Он встал, давая понять, что разговор окончен.
И я проверил. Но проверка затянулась до середины января. А Новый год мы встретили с такими показателями: 83,4 процента подачи, 7,9 процента — перерасход электроэнергии. Дополнительный пуск скважины № 95 увеличил подачу примерно   на сто кубометров   в час.
Я просмотрел журналы за два дня и убедился, что двумястами тридцатью пятью здесь и не пахло.

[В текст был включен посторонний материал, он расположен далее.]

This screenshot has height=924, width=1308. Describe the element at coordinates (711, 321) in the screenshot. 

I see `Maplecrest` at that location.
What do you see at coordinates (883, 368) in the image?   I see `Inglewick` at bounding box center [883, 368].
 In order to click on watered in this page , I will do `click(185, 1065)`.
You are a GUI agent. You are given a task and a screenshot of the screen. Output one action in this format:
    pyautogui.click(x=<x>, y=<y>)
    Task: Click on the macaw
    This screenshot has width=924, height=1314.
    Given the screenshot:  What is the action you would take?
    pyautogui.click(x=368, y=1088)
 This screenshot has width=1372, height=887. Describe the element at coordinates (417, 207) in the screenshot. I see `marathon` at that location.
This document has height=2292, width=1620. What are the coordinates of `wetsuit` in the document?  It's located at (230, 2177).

Но я решил не омрачать себе праздник. Тридцать первого декабря я проснулся на час раньше обычного и, выиграв продолжительную рукопашную у грузовика у входа на базар, купил красавицу— елку. Потом под восхищенный шепот машинисток я нарисовал заголовок к праздничной стенгазете, выпил с ними и с постовым Петей рюмку кагору, поздравил всех с праздником, оставил праздничные пропуска и, совершив свой первый служебный проступок, покинул станцию за три часа до конца рабочего дня. «Мы вас не выдадим, Игорь Халилович!»  заверили меня машинистки, и я с легким сердцем смешался с толпой, над которой плотный сероголубой воздух уже пятнали ранние сумерки, над которой слитный городской шум распадался на гудки троллейбусов, визг тормозов, над которой рекламы горели в морозной синеве, как спирали гигантских электроплиток.
В универмаге я обзавелся крестовиной для елки, двумя наборами елочных игрушек, елочными шарами, блестевшими тускло и матово, гирляндами из лампочек и из длинных и узких полосок фольги, и Дедом Морозом, завернутым в фирменную бумагу с голубыми разводами и на ощупь до жути напоминавшим сахарную вату моего детства.
О такси нечего было и думать. Только идиот мог согласиться изуродовать такую елку в багажнике. Кляня весь белый свет, я погрузился в автобус, пыхтевший, оседавший и кренившийся, как парусник с пробоиной в борту, но тем не менее делавший свое дело. Спустя полчаса я очутился в своей — если можно было называть ее своей — квартире, где с чувством постыдного облегчения высыпал содержимое свертков и коробочек прямо на роскошное хозяйское покрывало. Елку я оставил в передней и, взглянув на хозяйские часы, увидел, что времени осталось в обрез: было двадцать минут шестого.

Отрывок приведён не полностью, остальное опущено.